BEGIN Data
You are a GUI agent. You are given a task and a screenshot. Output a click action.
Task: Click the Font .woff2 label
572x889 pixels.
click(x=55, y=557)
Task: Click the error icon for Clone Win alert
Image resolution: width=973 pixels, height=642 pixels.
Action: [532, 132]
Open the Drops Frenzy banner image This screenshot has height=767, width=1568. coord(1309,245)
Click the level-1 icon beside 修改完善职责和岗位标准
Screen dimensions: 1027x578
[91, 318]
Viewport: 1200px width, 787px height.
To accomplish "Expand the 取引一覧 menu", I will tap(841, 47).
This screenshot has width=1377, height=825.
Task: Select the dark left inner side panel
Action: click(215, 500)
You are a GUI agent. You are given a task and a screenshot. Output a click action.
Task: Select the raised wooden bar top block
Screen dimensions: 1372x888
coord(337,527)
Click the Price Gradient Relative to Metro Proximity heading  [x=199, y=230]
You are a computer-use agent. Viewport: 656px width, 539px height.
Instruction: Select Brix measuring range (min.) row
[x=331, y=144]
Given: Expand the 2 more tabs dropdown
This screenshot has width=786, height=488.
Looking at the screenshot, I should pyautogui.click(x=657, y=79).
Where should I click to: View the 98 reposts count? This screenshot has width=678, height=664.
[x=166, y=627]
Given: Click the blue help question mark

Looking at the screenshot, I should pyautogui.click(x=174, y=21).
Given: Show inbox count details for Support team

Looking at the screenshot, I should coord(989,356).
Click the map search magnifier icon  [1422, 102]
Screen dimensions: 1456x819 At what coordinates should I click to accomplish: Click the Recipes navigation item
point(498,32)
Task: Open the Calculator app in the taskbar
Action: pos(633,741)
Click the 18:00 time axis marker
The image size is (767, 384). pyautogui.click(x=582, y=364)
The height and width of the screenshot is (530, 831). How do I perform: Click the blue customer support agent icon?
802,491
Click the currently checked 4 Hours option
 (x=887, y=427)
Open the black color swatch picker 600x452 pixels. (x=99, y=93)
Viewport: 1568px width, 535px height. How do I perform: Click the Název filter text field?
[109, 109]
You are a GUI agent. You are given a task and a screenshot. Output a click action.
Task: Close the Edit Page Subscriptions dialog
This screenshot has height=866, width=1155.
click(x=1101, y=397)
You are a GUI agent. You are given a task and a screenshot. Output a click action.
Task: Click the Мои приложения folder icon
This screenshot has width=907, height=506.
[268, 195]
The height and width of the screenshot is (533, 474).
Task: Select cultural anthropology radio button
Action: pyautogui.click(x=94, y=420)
END Data
◆ Task details ◆
This exercise calls for repeating every line of the data exactly.

◆ Your response ◆
You are a GUI agent. You are given a task and a screenshot. Output a click action.
Task: Click the Font .woff2 label
572x889 pixels.
click(x=55, y=557)
Task: Click the error icon for Clone Win alert
Image resolution: width=973 pixels, height=642 pixels.
Action: [532, 132]
Open the Drops Frenzy banner image This screenshot has height=767, width=1568. coord(1309,245)
Click the level-1 icon beside 修改完善职责和岗位标准
Screen dimensions: 1027x578
[91, 318]
Viewport: 1200px width, 787px height.
To accomplish "Expand the 取引一覧 menu", I will tap(841, 47).
This screenshot has width=1377, height=825.
Task: Select the dark left inner side panel
Action: click(215, 500)
You are a GUI agent. You are given a task and a screenshot. Output a click action.
Task: Select the raised wooden bar top block
Screen dimensions: 1372x888
coord(337,527)
Click the Price Gradient Relative to Metro Proximity heading  [x=199, y=230]
You are a computer-use agent. Viewport: 656px width, 539px height.
Instruction: Select Brix measuring range (min.) row
[x=331, y=144]
Given: Expand the 2 more tabs dropdown
This screenshot has width=786, height=488.
Looking at the screenshot, I should pyautogui.click(x=657, y=79).
Where should I click to: View the 98 reposts count? This screenshot has width=678, height=664.
[x=166, y=627]
Given: Click the blue help question mark

Looking at the screenshot, I should pyautogui.click(x=174, y=21).
Given: Show inbox count details for Support team

Looking at the screenshot, I should coord(989,356).
Click the map search magnifier icon  [1422, 102]
Screen dimensions: 1456x819 At what coordinates should I click to accomplish: Click the Recipes navigation item
point(498,32)
Task: Open the Calculator app in the taskbar
Action: pos(633,741)
Click the 18:00 time axis marker
The image size is (767, 384). pyautogui.click(x=582, y=364)
The height and width of the screenshot is (530, 831). How do I perform: Click the blue customer support agent icon?
802,491
Click the currently checked 4 Hours option
 (x=887, y=427)
Open the black color swatch picker 600x452 pixels. (x=99, y=93)
Viewport: 1568px width, 535px height. How do I perform: Click the Název filter text field?
[109, 109]
You are a GUI agent. You are given a task and a screenshot. Output a click action.
Task: Close the Edit Page Subscriptions dialog
This screenshot has height=866, width=1155.
click(x=1101, y=397)
You are a GUI agent. You are given a task and a screenshot. Output a click action.
Task: Click the Мои приложения folder icon
This screenshot has width=907, height=506.
[268, 195]
The height and width of the screenshot is (533, 474).
Task: Select cultural anthropology radio button
Action: pyautogui.click(x=94, y=420)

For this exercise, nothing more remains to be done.